Selected text
******************************
In 1988 I joined Tata Steel as a Management Trainee from IIM Calcutta. This cadre of management trainees was referred to as the Mody Administrative Services – adoringly by the Rusi Mody acolytes and pejoratively by his critics. Rusi Mody (RHM) was the Chairman and MD of Tata Steel and one of the most powerful satraps in the Tata Empire at the time. To help acculturate and assimilate the management trainees, each of them was assigned a mentor for a year. The mentor was either a senior executive or a mid-level executive on a fast track. Some intelligence was applied while making a match – similar education or interests were two criteria we were told but were never really sure of.
******************************
What the task asks
Write out the passage about joining Tata Steel word for word, everything from "In 1988 I joined" down to "really sure of.".

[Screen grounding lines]
******************************
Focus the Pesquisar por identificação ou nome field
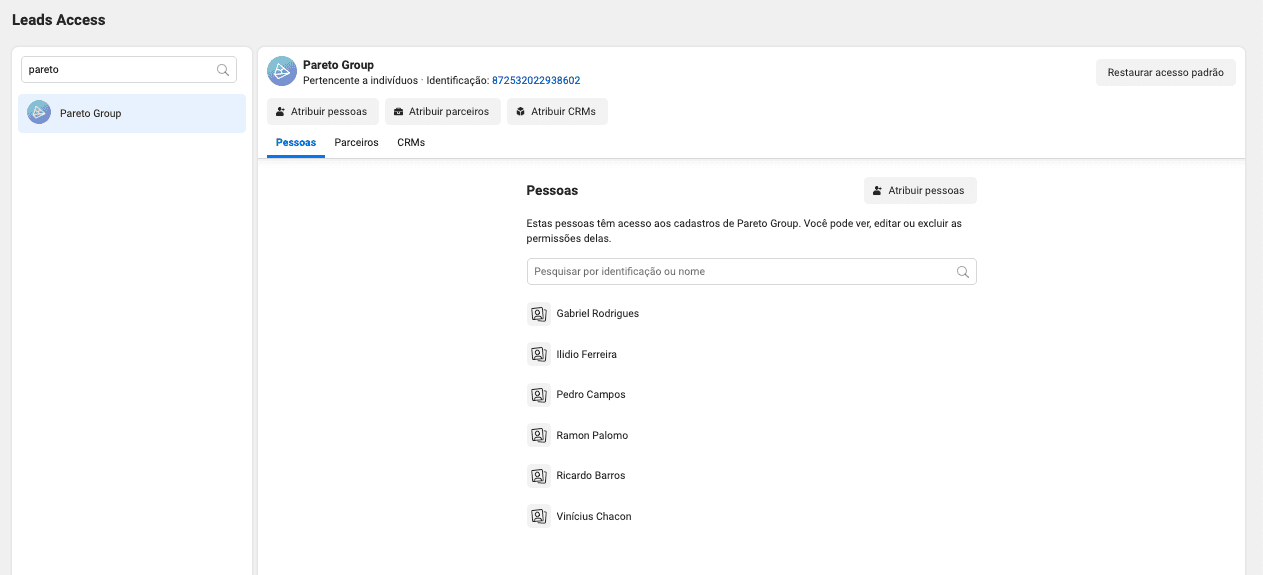The width and height of the screenshot is (1263, 575). click(740, 272)
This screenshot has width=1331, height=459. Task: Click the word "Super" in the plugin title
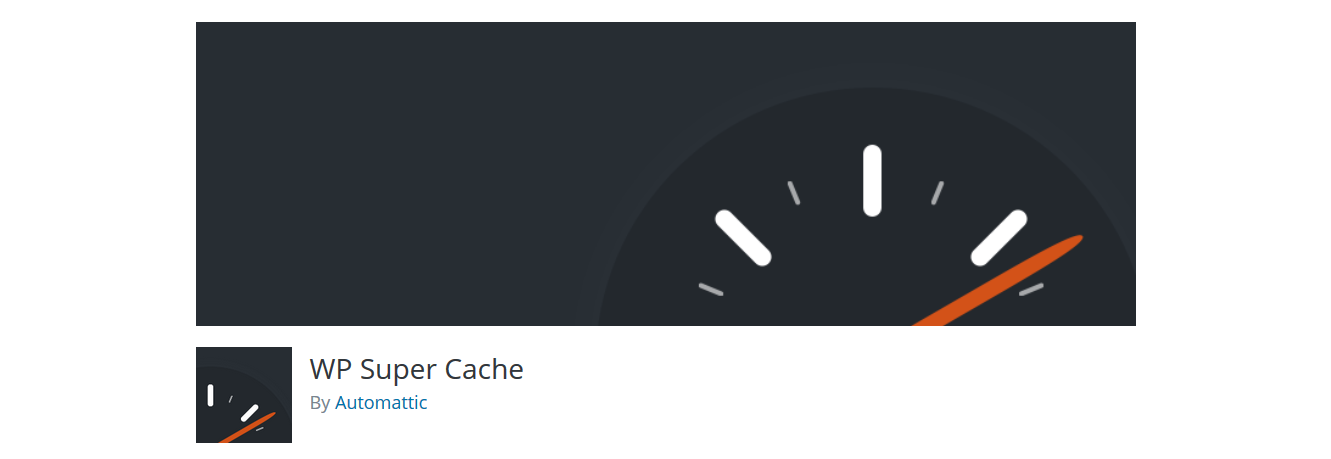tap(397, 371)
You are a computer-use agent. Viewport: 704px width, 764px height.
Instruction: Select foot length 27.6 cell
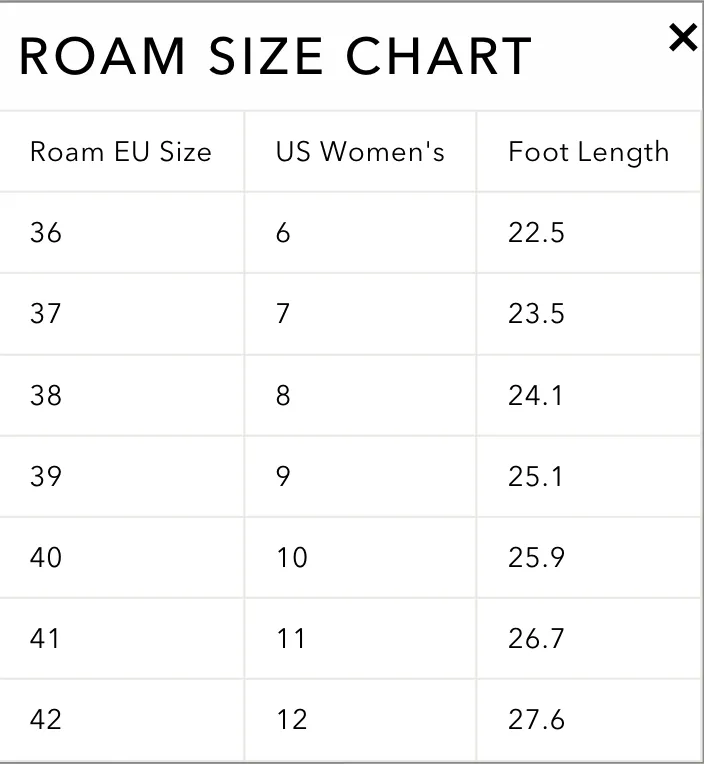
******************************
Task output
In 1988 I joined Tata Steel as a Management Trainee from IIM Calcutta. This cadre of management trainees was referred to as the Mody Administrative Services – adoringly by the Rusi Mody acolytes and pejoratively by his critics. Rusi Mody (RHM) was the Chairman and MD of Tata Steel and one of the most powerful satraps in the Tata Empire at the time. To help acculturate and assimilate the management trainees, each of them was assigned a mentor for a year. The mentor was either a senior executive or a mid-level executive on a fast track. Some intelligence was applied while making a match – similar education or interests were two criteria we were told but were never really sure of.